JAKARTA – Raden Mas Margono Djojohadikusumo, kakek dari Presiden Prabowo Subianto , diusulkan menjadi pahlawan nasional oleh Yayasan Merah Putih Peduli (YMPP).
Untuk mempersiapkan naskah akademik, YMPP meminta Guru Besar Bidang Studi Pengetahuan Budaya Universitas Indonesia (UI) Profesor Yon Mahcmudi, Moh Agung, Jack Jagong, kemudian Aby nyekar dalam Makam Raden Mas Margono Djojohadikusumo pada Jumat, 21 Februari 2024.
Guru besar Pengetahuan Pengetahuan Budaya Universitas Indonesia (UI) Profesor Yon Mahcmudi menyatakan untuk menulis naskah akademik dirinya harus mendengarkan dari penduduk sekitar makam juga merasakan hawa sekitar makam.
“Saya berdialog dengan masyarakat, kepala Desa Dahwuan kemudian juru kunci makam R.M. Margono dan juga menginap di tempat rumah warga kemudian paginya melakukan nyekar. Suasananya dapat, inspirasinya dapat, suasana ketokohan RM Margono dapat dirasakan,” ujarnya, Akhir Pekan (23/2/2025).
Prof Yon menyebut, kakek Presiden Prabowo, R.M. Margono merupakan salah satu tokoh nasional andal yang tersebut memiliki andil besar di memulai pembangunan fondasi perekonomian perbankan Indonesia dalam era pra-kemerdekaan sampai awal kemerdekaan, tetapi cenderung dilupakan jasa juangnya.
Rangkaian seminar yang diselenggarakan Yayasan Merah Putih Peduli menyadarkan ada seseorang tokoh yang harus diperjuangkan untuk diberikan peringkat pahlawan nasional oleh negara, sebagai upaya mengenang juga menanamkan nilai-nilai perjuangan itu agar nilai-nilai kejuangan itu bisa saja diwariskan untuk generasi sekarang juga mendatang.

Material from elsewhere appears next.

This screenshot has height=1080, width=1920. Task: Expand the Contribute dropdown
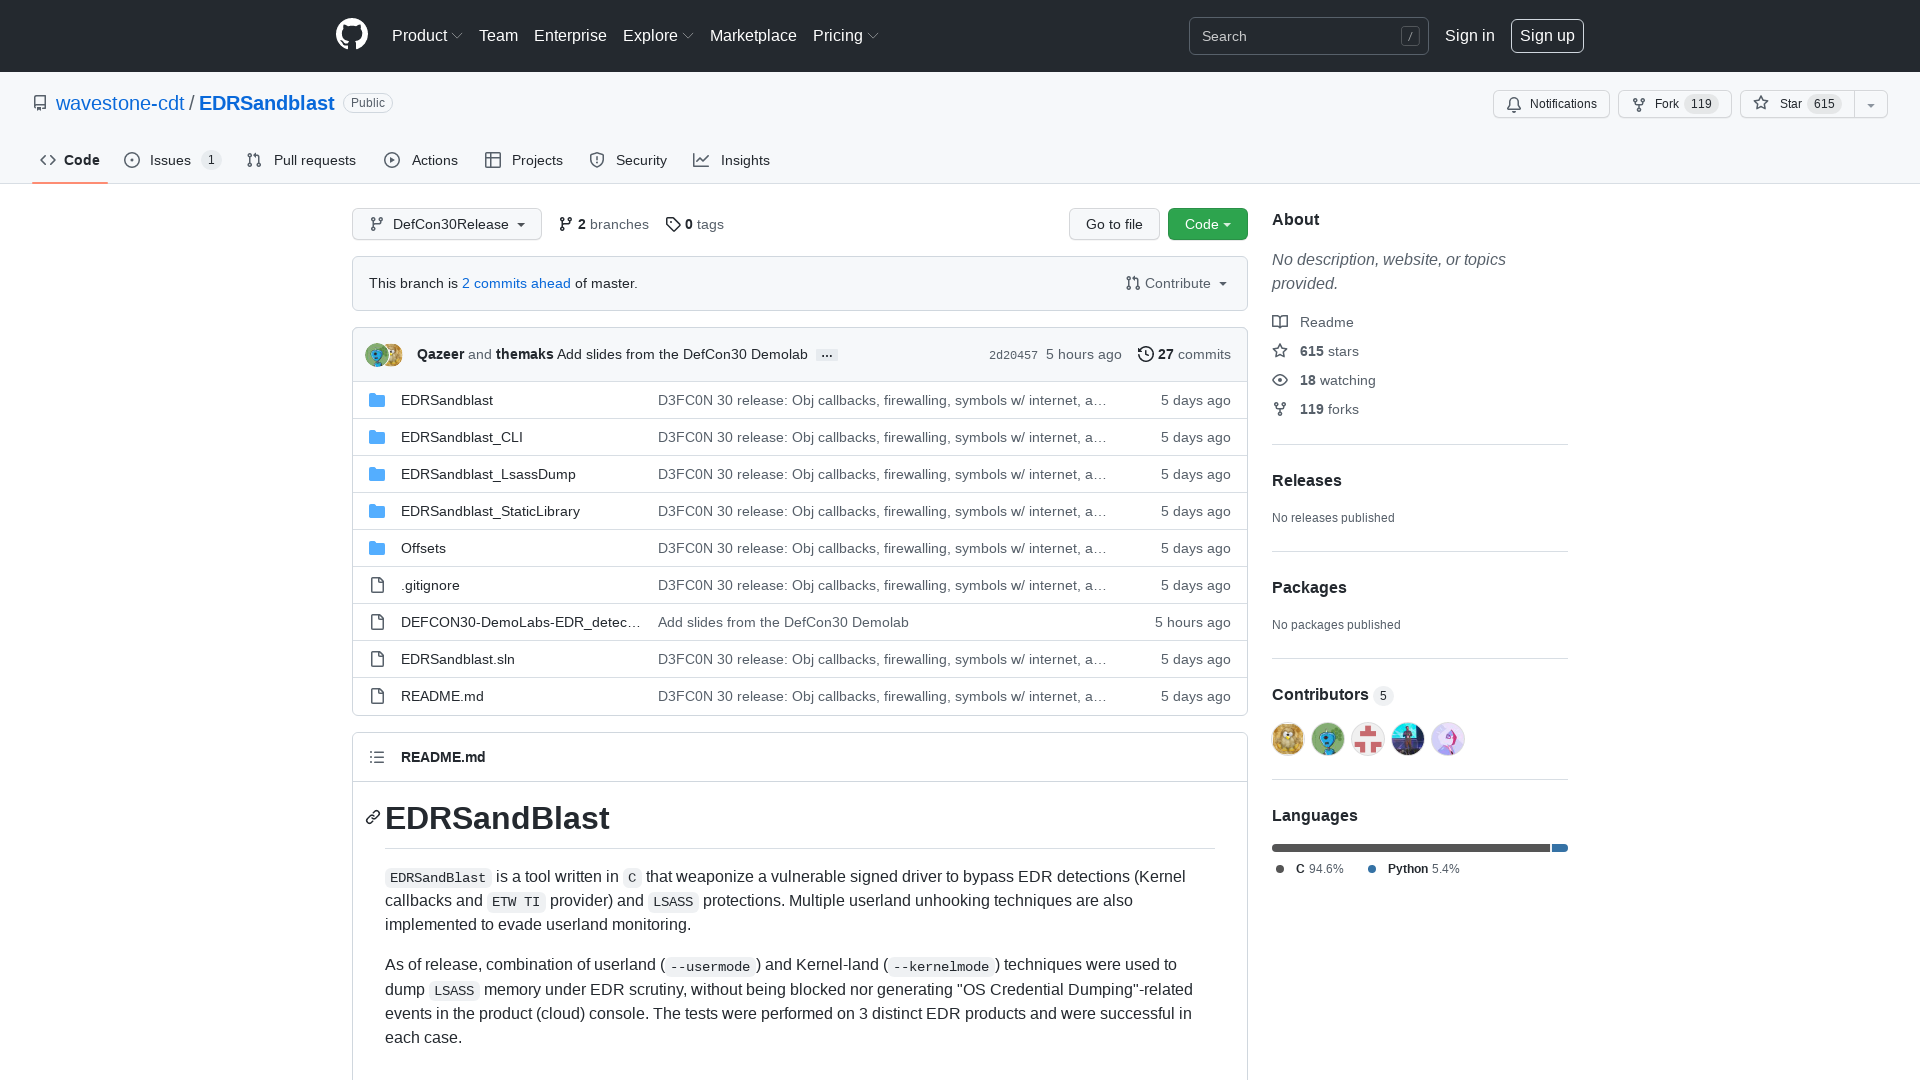click(x=1175, y=283)
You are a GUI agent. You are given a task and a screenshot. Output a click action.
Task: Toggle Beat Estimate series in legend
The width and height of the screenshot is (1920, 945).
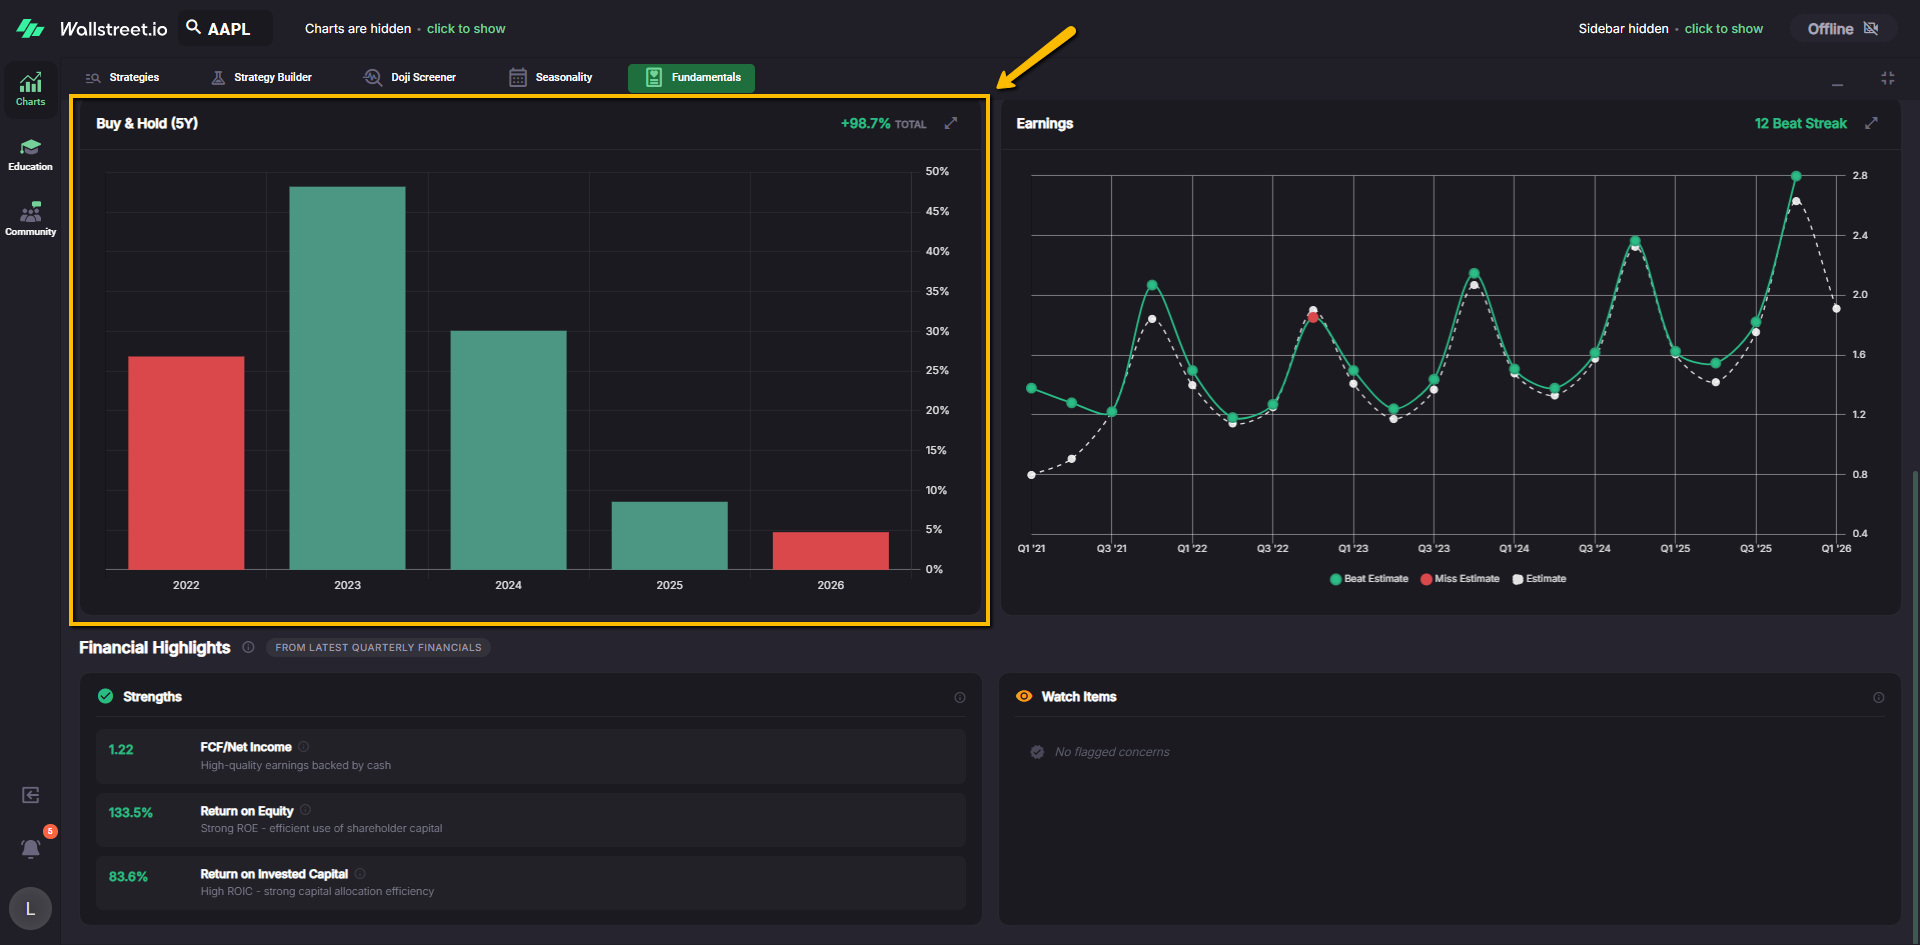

Sekretaris YMPP Moh Agung mengungkapkan sebagai generasi muda dengan jiwa muda lalu disemangati oleh nilai patriotisme yang tersebut tinggi akan menyosialisasikan nilai-nilai kejuangan RM Margono terhadap seluruh publik Indonesia melalui rangkaian seminar tentang ketokohan Pak RM Margono di dalam beberapa perguruan tinggi ternama seperti Universiras Defense (Unhan), Universitas Jenderal Sudirman (Unsud), Universitas Gadjah Mada (UGM) kemudian Universitas Indonesia (UI).
Agung, sapaan akrabnya mengungkapkan nilai-nilai kejuangan ini harus dijadikan gaya hidup baru bagi generasi muda agar kelak generasi muda meneladani beliau di dalam pada dinamika hidup bermasyarakat, bernegara kemudian bernegara.